**SHORT EXERCISE:**
Reproduce the data verbatim, starting at the line that contains "Where should I click to: Launch" and ending with the line that contains "pos(13,204)", including both of those lines.

**DATASET RECORDS:**

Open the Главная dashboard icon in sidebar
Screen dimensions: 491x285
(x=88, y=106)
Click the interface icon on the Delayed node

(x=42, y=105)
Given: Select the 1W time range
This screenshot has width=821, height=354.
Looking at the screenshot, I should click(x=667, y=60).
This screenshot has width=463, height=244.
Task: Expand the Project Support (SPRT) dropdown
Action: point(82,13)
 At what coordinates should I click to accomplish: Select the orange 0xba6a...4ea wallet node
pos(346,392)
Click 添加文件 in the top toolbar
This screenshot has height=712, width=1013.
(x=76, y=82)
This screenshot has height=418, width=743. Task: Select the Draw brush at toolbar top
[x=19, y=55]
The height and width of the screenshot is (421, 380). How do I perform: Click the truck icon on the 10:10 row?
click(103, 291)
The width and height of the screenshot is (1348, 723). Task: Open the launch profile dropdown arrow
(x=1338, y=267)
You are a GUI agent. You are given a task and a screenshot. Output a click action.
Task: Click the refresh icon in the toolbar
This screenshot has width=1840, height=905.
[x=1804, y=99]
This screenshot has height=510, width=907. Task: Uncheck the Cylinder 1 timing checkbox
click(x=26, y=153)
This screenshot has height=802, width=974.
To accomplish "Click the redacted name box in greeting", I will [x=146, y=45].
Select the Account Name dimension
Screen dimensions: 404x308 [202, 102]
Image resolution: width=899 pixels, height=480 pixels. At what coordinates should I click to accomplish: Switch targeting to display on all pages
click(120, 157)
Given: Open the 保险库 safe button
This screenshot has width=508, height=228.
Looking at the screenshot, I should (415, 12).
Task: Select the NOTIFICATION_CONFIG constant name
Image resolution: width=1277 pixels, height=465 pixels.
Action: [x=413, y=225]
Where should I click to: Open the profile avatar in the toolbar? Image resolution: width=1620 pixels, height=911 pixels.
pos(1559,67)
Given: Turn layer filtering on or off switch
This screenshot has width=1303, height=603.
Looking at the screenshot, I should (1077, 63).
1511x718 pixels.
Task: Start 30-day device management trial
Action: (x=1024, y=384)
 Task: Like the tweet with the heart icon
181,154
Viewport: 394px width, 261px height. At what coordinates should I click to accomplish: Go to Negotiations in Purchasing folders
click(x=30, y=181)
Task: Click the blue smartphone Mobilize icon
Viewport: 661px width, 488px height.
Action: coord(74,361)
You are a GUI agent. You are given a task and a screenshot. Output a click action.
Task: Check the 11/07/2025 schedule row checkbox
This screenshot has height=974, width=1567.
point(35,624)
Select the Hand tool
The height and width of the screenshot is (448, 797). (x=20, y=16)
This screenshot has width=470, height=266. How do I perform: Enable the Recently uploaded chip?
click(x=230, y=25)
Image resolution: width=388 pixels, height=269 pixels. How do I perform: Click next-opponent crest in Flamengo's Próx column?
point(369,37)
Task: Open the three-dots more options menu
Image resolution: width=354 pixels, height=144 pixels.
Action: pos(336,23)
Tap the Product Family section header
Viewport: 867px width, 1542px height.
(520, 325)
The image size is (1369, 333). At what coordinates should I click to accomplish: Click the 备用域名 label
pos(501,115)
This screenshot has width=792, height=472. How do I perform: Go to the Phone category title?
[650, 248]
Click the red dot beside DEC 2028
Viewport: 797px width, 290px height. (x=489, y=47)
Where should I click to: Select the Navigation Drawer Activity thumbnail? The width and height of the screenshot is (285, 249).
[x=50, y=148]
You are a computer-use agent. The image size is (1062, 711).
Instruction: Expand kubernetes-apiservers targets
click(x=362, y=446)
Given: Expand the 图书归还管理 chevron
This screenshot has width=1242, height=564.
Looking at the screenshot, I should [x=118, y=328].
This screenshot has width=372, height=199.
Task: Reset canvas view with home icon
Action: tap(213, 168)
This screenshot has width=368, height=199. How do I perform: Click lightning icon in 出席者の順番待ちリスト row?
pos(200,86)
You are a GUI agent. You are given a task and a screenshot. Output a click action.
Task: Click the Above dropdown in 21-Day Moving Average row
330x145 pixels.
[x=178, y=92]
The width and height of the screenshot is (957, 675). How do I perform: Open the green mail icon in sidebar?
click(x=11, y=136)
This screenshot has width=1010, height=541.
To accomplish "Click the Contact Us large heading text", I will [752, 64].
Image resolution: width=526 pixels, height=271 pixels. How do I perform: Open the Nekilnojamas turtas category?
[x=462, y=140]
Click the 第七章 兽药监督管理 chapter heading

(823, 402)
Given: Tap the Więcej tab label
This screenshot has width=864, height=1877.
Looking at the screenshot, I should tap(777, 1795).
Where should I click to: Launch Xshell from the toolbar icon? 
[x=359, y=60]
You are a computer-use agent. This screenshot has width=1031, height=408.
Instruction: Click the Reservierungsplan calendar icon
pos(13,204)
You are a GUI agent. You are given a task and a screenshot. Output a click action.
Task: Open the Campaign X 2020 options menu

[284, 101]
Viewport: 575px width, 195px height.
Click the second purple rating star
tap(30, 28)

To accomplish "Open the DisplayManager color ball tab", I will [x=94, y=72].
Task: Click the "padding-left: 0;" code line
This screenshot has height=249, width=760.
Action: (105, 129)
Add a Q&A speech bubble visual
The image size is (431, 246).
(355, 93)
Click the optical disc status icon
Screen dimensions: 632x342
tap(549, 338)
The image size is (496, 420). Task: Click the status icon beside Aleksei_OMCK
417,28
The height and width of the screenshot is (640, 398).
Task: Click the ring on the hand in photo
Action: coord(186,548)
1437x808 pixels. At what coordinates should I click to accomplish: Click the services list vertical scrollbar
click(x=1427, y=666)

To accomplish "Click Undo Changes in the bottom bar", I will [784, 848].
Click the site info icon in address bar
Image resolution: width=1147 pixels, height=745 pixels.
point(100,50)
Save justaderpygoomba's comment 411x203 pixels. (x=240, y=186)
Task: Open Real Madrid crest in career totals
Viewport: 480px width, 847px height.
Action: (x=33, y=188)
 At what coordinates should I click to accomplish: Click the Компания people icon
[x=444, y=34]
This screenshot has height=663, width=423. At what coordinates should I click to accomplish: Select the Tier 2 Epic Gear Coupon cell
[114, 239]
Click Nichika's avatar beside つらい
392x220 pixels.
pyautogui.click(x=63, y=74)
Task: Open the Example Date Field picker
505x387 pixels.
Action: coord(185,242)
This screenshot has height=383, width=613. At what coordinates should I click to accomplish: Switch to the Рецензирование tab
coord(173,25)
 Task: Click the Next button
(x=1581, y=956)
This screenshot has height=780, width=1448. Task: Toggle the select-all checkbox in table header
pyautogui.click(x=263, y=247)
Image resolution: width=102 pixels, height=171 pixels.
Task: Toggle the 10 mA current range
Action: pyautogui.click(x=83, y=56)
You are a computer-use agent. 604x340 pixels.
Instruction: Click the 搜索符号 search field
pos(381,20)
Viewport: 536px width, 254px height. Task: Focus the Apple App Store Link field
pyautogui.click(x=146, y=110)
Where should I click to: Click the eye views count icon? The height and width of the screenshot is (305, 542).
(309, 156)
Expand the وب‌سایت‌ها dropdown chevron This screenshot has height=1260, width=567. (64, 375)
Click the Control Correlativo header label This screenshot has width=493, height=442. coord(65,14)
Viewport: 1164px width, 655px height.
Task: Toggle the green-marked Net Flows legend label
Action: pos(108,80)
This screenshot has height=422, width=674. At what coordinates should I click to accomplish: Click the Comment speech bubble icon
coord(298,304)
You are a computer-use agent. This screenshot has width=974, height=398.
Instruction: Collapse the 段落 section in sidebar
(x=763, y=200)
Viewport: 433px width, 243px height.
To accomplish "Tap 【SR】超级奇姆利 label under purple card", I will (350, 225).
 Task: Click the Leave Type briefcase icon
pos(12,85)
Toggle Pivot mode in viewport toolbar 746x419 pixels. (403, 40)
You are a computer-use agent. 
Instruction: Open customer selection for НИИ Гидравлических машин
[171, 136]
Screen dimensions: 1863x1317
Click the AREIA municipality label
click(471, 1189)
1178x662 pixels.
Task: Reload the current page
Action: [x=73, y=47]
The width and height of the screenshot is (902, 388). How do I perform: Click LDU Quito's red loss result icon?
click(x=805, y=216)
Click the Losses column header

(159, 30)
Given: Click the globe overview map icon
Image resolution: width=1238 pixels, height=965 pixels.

**FINISHED EXERCISE:**
Where should I click to: Launch Xshell from the toolbar icon? 
[x=359, y=60]
You are a computer-use agent. This screenshot has width=1031, height=408.
Instruction: Click the Reservierungsplan calendar icon
pos(13,204)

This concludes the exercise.